* _The request_
Output every line of the entries below as a numbered list, omitting blank lines and leaving the pictures out of the list.

* _Input rows_
════════════════
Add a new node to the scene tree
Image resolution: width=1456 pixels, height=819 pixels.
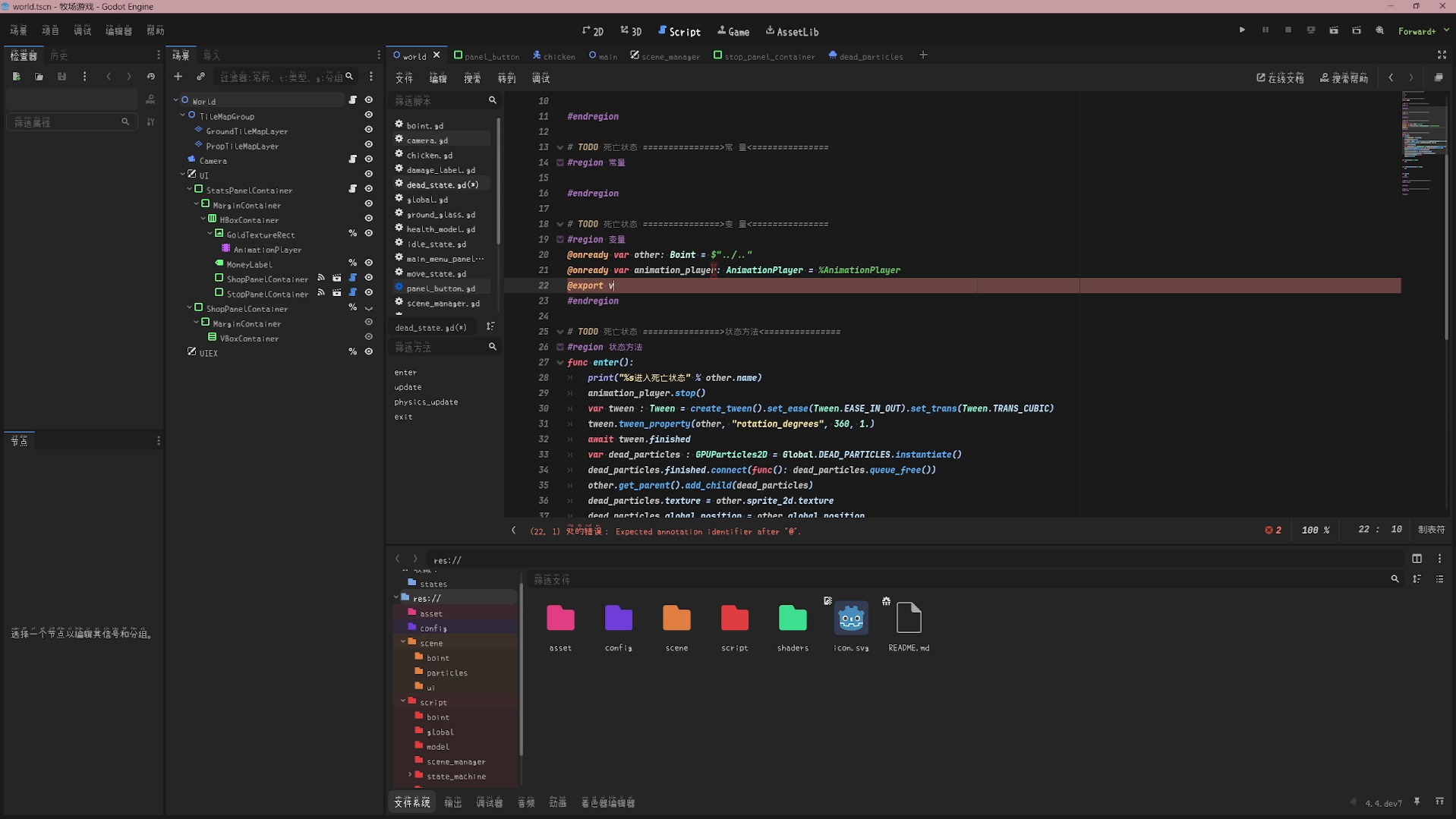click(178, 77)
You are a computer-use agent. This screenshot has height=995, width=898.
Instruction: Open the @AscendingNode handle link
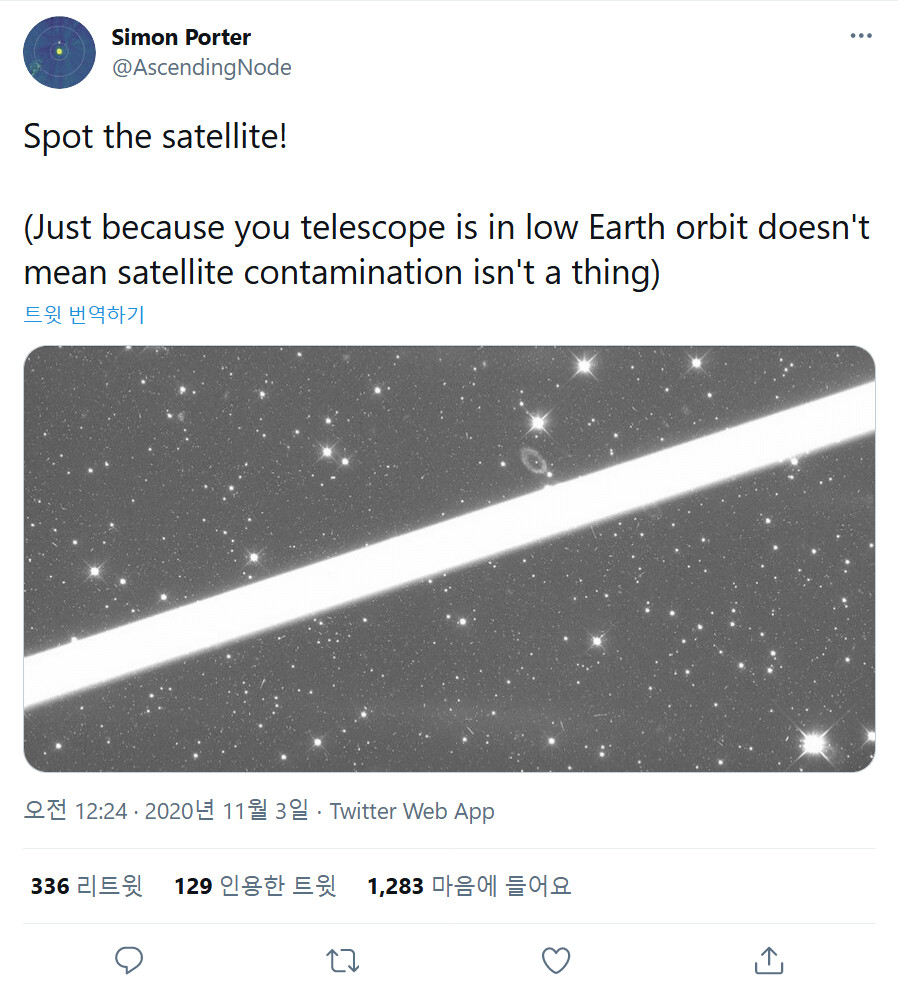[201, 67]
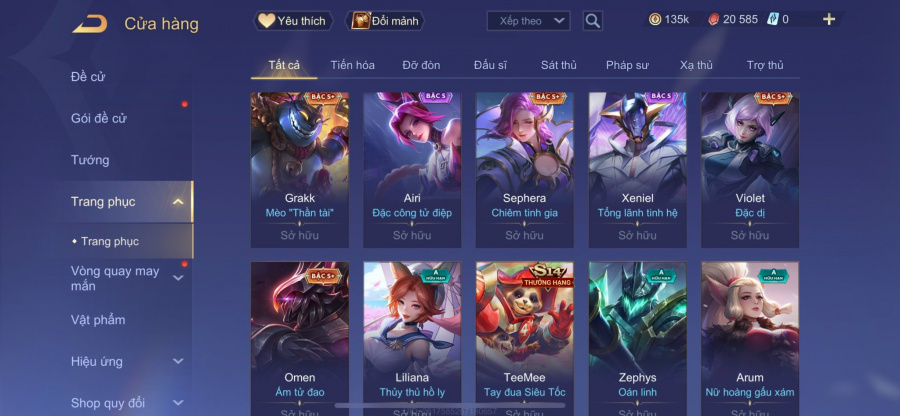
════════════════
* _Task output_
1. Add a new node to the scene tree
2. Image resolution: width=1456 pixels, height=819 pixels.
3. click(178, 77)
4. You are a computer-use agent. This screenshot has height=995, width=898.
5. Instruction: Open the @AscendingNode handle link
6. [201, 67]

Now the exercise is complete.